In fact, for each side length $a$ which is between $0$ and $x/2$ there is such a pair. And since there are infinitely many values between $0$ and $x/2$ there are infinitely many right triangles with perimeter $x$.
To actually prove this result you need to use something you will be familiar with if you have taken calculus, the Intermediate Value Theorem or IVT. The IVT states that if you have a continuous (no gaps or breaks in the curve) function $f$ such that $f(a)=c$ and $f(b)=d$, then if some number $q$ is in between $d$ and $e$, there will be a number $p$ that is between $a$ and $b$ such that $f(p)=q$. The IVT is essentially saying that if a curve passes through two values on the vertical ("y") axis, then it must also pass through every value in between.
Solving your problem provides a concrete example of the IVT. Suppose that $a$ is greater than $0$ and less than $x/2$. Think of $a+b+\sqrt{a^2+b^2}$ as a function in which $a$ is fixed and $b$ is variable. Then when $b=0$, $a+b+\sqrt{a^2+b^2}=a+a=2a<x.$ Also, when $b=x$, $a+b+\sqrt{a^2+b^2}=a+x+\sqrt{a^2+x^2)}\geq 2x >x.$ For certain values of $b$ the perimeter will be too small and for certain values of $b$ the perimeter will be too big. Therefore by the IVT there must be a $b$ which is just right, for which $a^2+b^2+\sqrt{a^2+b^2}=x.$ The IVT is our Goldilocks principle.

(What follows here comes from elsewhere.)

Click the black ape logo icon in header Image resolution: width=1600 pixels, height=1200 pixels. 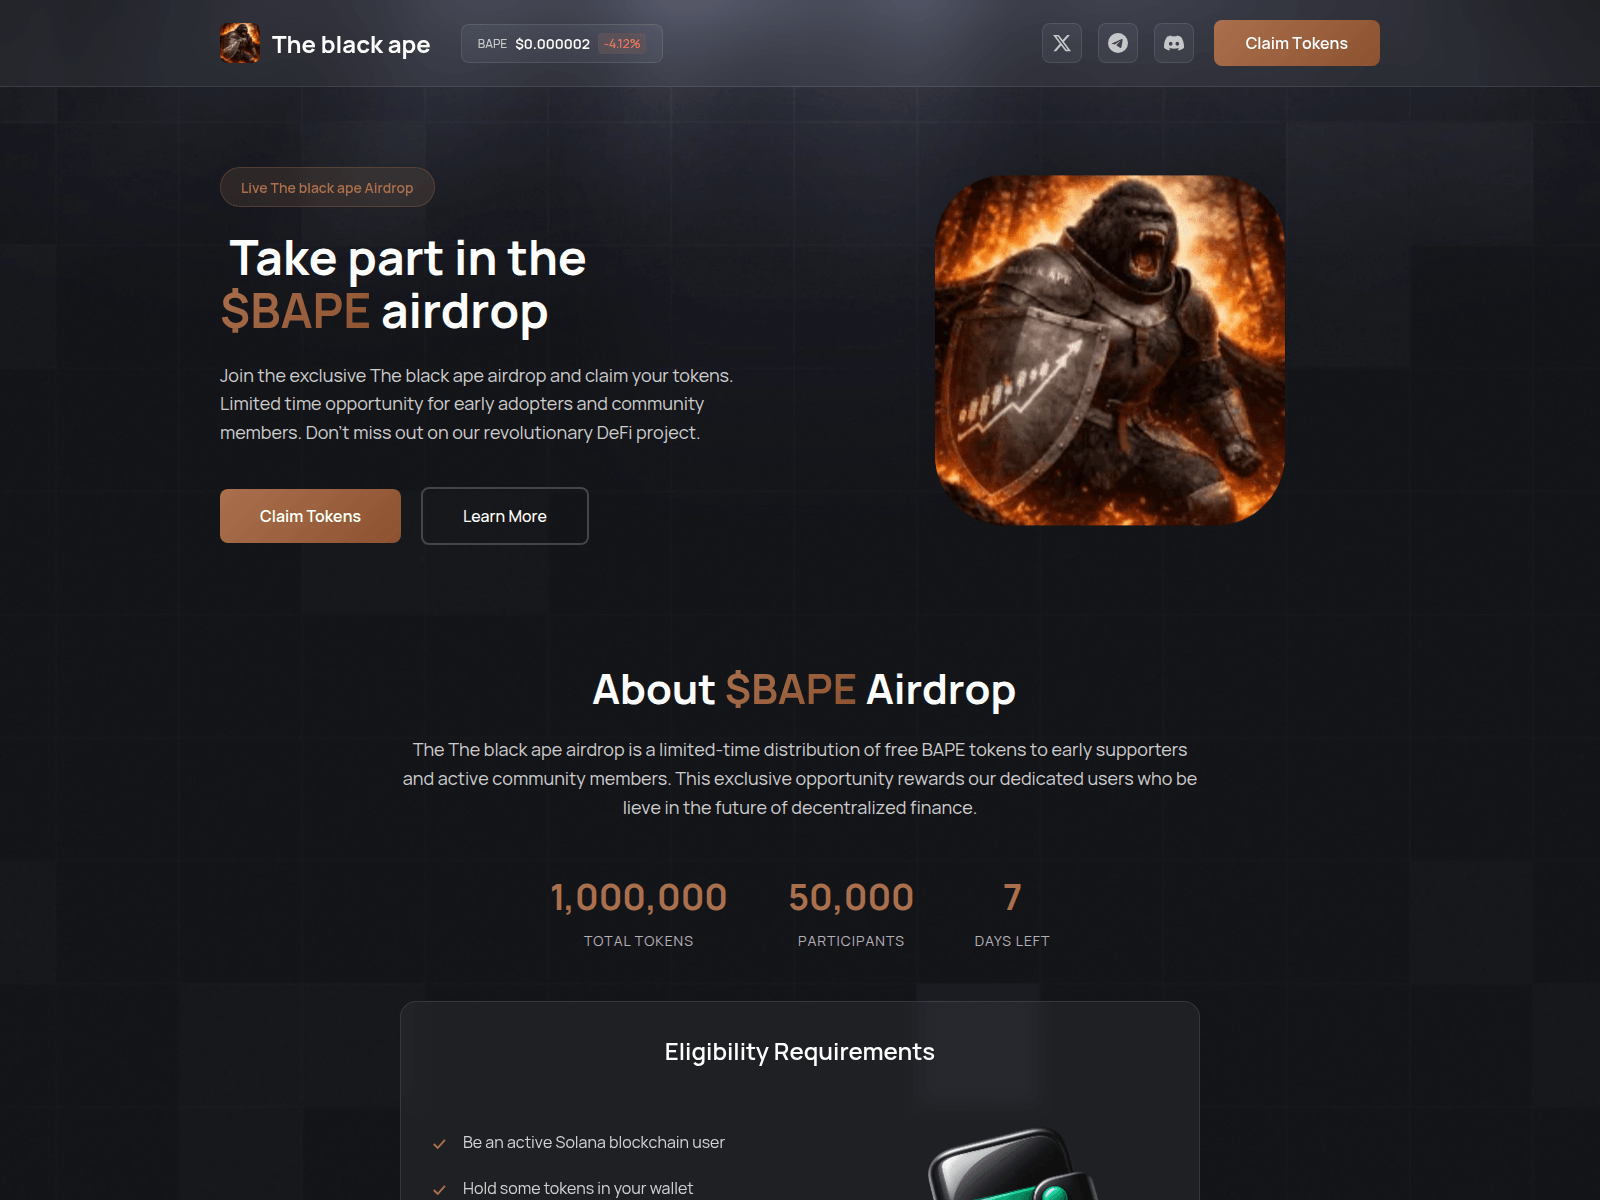click(240, 43)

Since every value of $a$ between $0$ and $x/2$ corresponds to certain $b$ and a certain right triangle with perimeter $x$ there have to be infinitely many right triangles with perimeter $x$.
HINTS
We may assume the perimeter is $1$. Then we want to know the number of solutions, in positive numbers, to $$x^2+y^2=z^2\tag{1}$$ subject to $$x+y+z=1\tag{2}$$ Substitute $(2)$ into $(1)$ to eliminate $z$ and you get $$2x+2y-2xy=1$$
The graph of this equation is a hyperbola, but not all the points on it correspond to positive $x,y,z$.
Take it from here.